There's a great summary of the lessons from this week's Mesh 1.0 conference written by Jim Courtney at Skype Journal. I hope he doesn't mind if I steal his list for you:
Business needs to build conversational dialogues with their customers.
Blogs can humanize the enterprise (think Scoble and Microsoft)
Web 2.0 relationships are complementary to "community" media for local news and events, broadcast media for relaxation and print media for easily accessible portable news.
Copyright reform needs to move from controlling markets to facilitating market driven protections.
Technology can and will change the way people do business but in a transparent productivity-enhancing manner
It's about building credibility and trust: When it comes to ethics, etiquette, editorial policies and other social interaction protocols, "legacy" social guidelines survive the technology shift (and, in many cases, become more transparent)
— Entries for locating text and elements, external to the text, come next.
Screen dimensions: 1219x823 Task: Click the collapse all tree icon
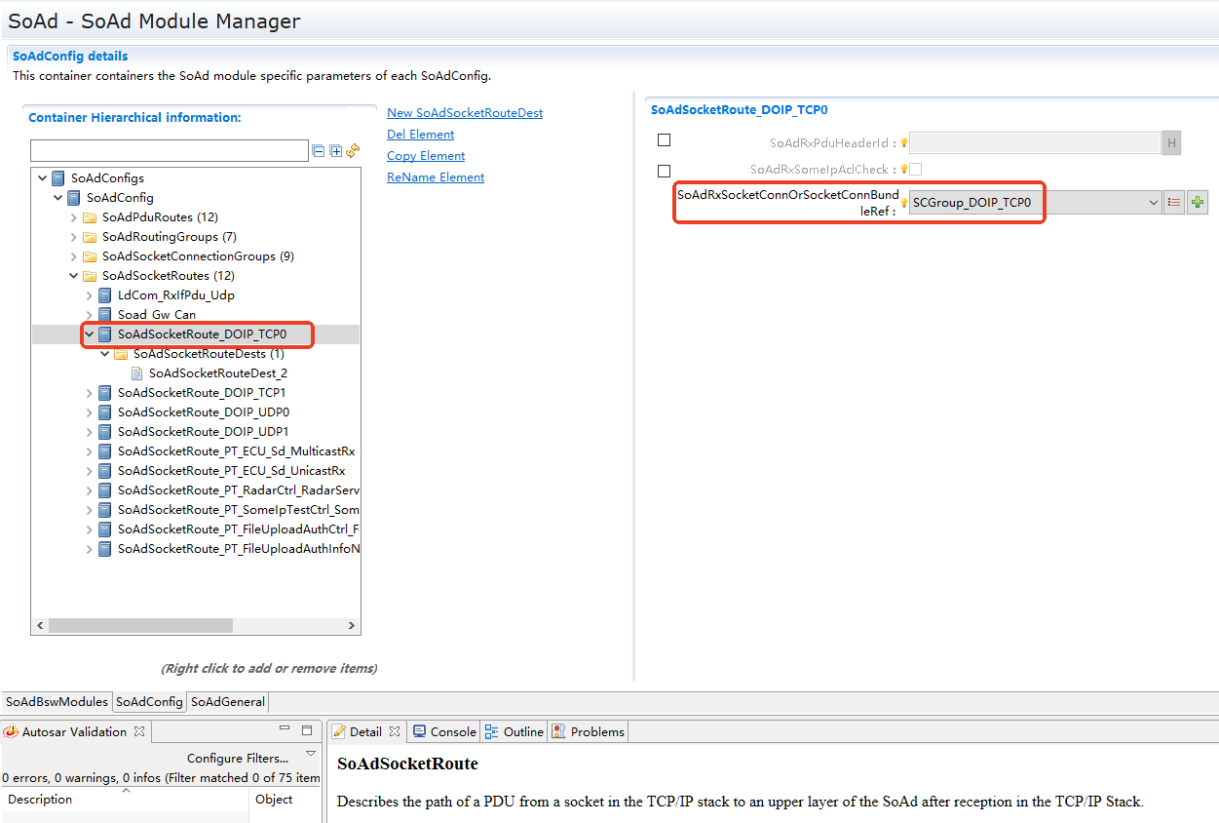(318, 151)
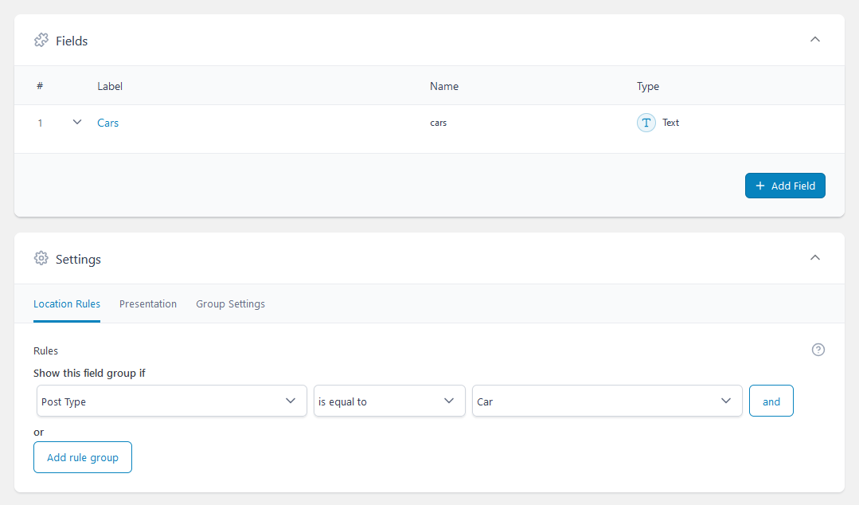859x505 pixels.
Task: Open the Rules help question-mark icon
Action: (x=818, y=350)
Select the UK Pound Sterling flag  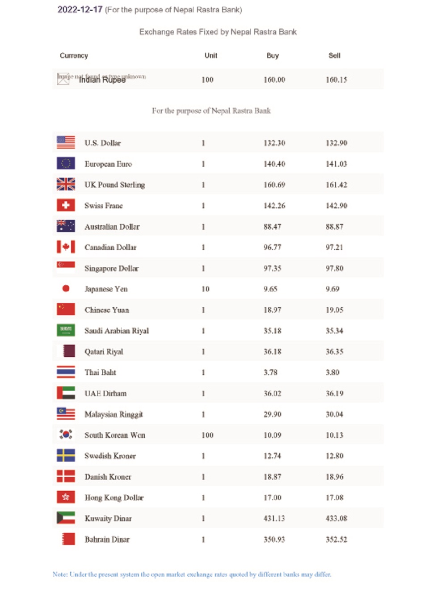point(66,184)
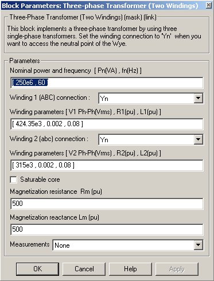Click the Winding 2 connection 'Yn' value box
The image size is (214, 281).
[146, 139]
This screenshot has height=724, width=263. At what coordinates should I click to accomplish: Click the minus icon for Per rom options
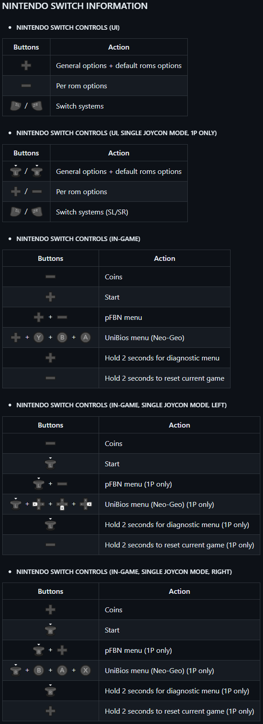pyautogui.click(x=26, y=86)
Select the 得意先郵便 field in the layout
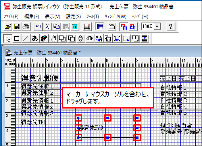The width and height of the screenshot is (202, 146). pos(40,78)
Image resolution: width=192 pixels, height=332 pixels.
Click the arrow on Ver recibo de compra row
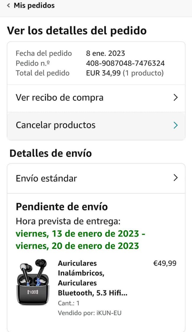click(176, 98)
Participants in communities will self-manage credibility and trust issues through tools such as self-editing wikis, blog comments and other dialog facilitators
New advertising models and metrics are needed to build the infrastructure that captures a reasonable ROI for the infrastructure providers.
Wish I'd said that.
BTW, a few weeks ago Jim had a pre-post on Mesh that nicely summed up the remarkable accomplishment of the five part-time organizers:
"In summary, mesh has been organized by five individuals who have to hold down their day job but have succeeded in attracting top-notch speakers and several hundred attendees, all via the web, living the Marketing 2.0/Web 2.0 experience. With no budget and taking all the financial risk associated with ensuring a professional meeting environment."
Congrats, guys. Way to walk the talk.